Fernsehzuschauer stellt illegalen Fernsehmitschnitt online

Ein Fernsehzuschauer hatte eine Fernseh-Dokumentation („Leben außer Kontrolle“) aufgezeichnet und auf der Videoplattform YouTube anderen Nutzern zur Verfügung gestellt. Der Rechteinhaber an dem Film bekam davon Wind und nutzte die Urheberrechtsbeschwerde-Funktion auf der Plattform. YouTube entfernte den Film und informierte den Nutzer, der das Video hochgeladen hatte, über die Beschwerde. Der Nutzer antwortete auch und argumentierte, dass er keine Urheberrechtsverletzung begangen hatte. Seine Begründung: Er zahle doch GEZ-Gebühren. Deswegen sei er Miteigentümer der Doku.

Rechtlich gesehen ist das natürlich Quatsch. Dennoch reichte YouTube diese abwegige Begründung, um das Video wieder online zu stellen. Nun mahnte der Rechtinhaber YouTube ab. Der Fall landete vor Gericht. Das Landgericht Leipzig hat ihn entschieden.

LG Leipzig: YouTube muss Fernsehmittschnitt entfernen

Das Landgericht Leipzig (Urteil vom 19. Mai 2017, Az. 05 O 661/15) verurteilte YouTube. Das Gericht begründete die Entscheidung damit, dass YouTube zumutbare Prüfpflichten verletzt hatte. Denn: Die Videoplattform hatte nach der Beschwerde des Rechteinhabers nicht alle möglichen und zumutbaren Schritte unternommen, um die Rechtsverletzung zu verhindern. YouTube hätte auf die Beschwerde hin sofort tätig werden müssen, d.h. den Doku-Mitschnitt entfernen bzw. den Zugang zum Mittschnitt sperren müssen. Schließlich hatte YouTube alle nötigen Angaben, die auf eine klare Urheberrechtsverletzung hinwiesen. Der abwegigen Argumentation des Nutzers hätte YouTube keinen Glauben schenken dürfen.

Praxis-Tipps:

1. Für YouTube und andere Dienstanbieter gilt: Es besteht keine anlasslose Prüfpflicht für hochgeladene, fremde Inhalte.
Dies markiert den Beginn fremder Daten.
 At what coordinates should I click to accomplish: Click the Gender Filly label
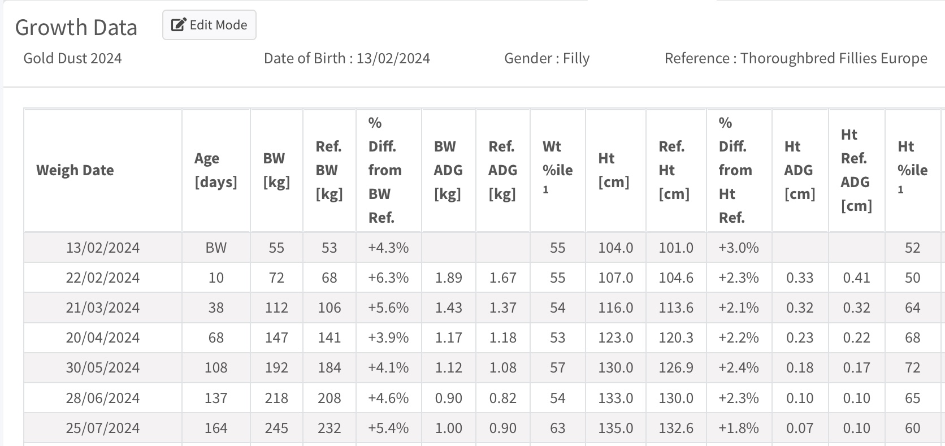pyautogui.click(x=546, y=58)
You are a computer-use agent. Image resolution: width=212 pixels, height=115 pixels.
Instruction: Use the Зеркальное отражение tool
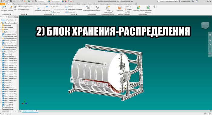coord(74,9)
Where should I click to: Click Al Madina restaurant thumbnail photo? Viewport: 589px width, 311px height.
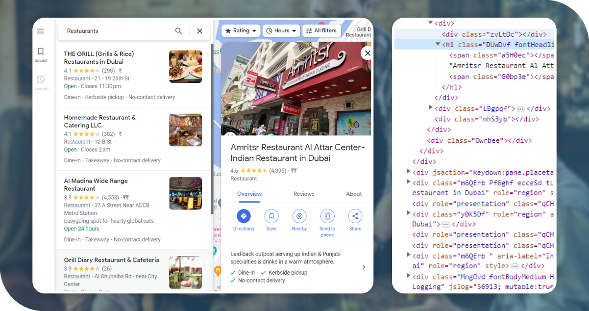[x=185, y=193]
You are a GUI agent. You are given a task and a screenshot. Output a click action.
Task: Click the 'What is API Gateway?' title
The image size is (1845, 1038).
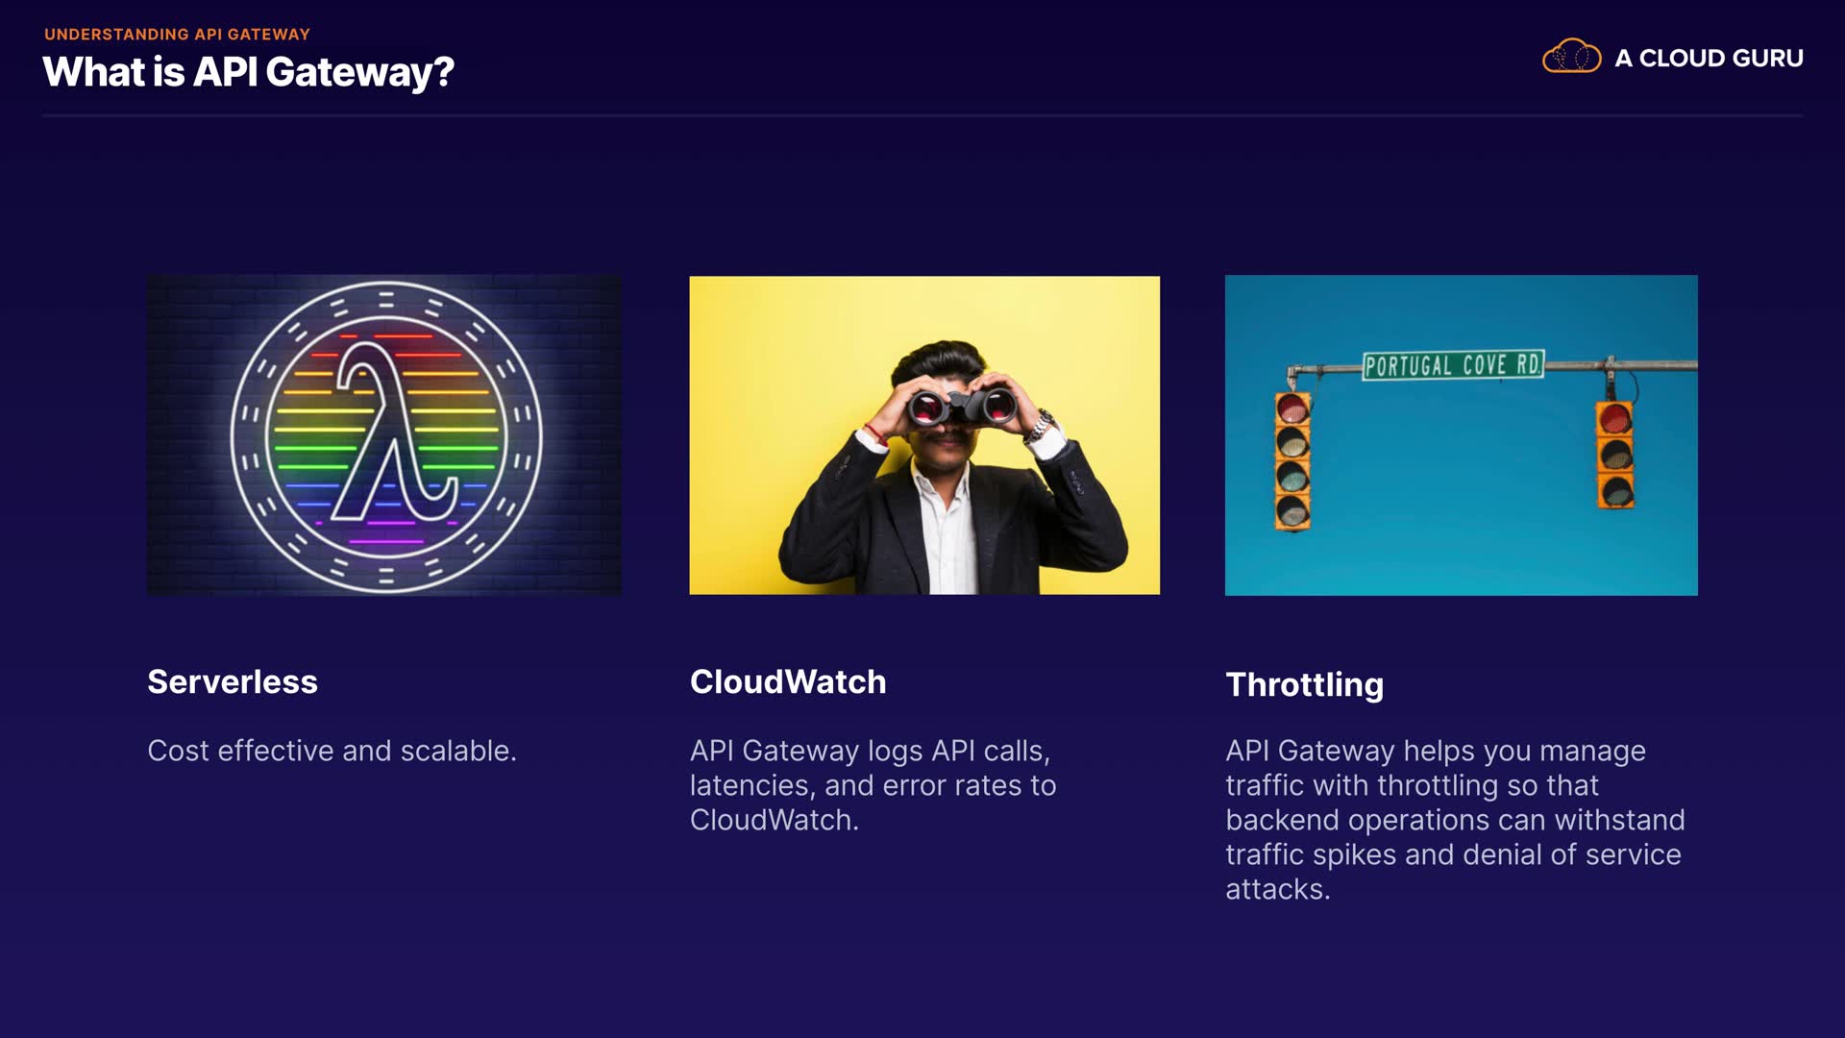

2. Gesetzlich vorgesehen ist aber ein sogenanntes „notice and takedown“ Verfahren. Danach müssen Dienstanbieter, nachdem sie Kenntnis von Rechtsverletzungen erlangt haben, sofort tätig werden, d.h. die rechtsverletzenden Inhalten entfernen oder den Zugang zu ihnen sperren. Nur so können sie der Haftung entgehen.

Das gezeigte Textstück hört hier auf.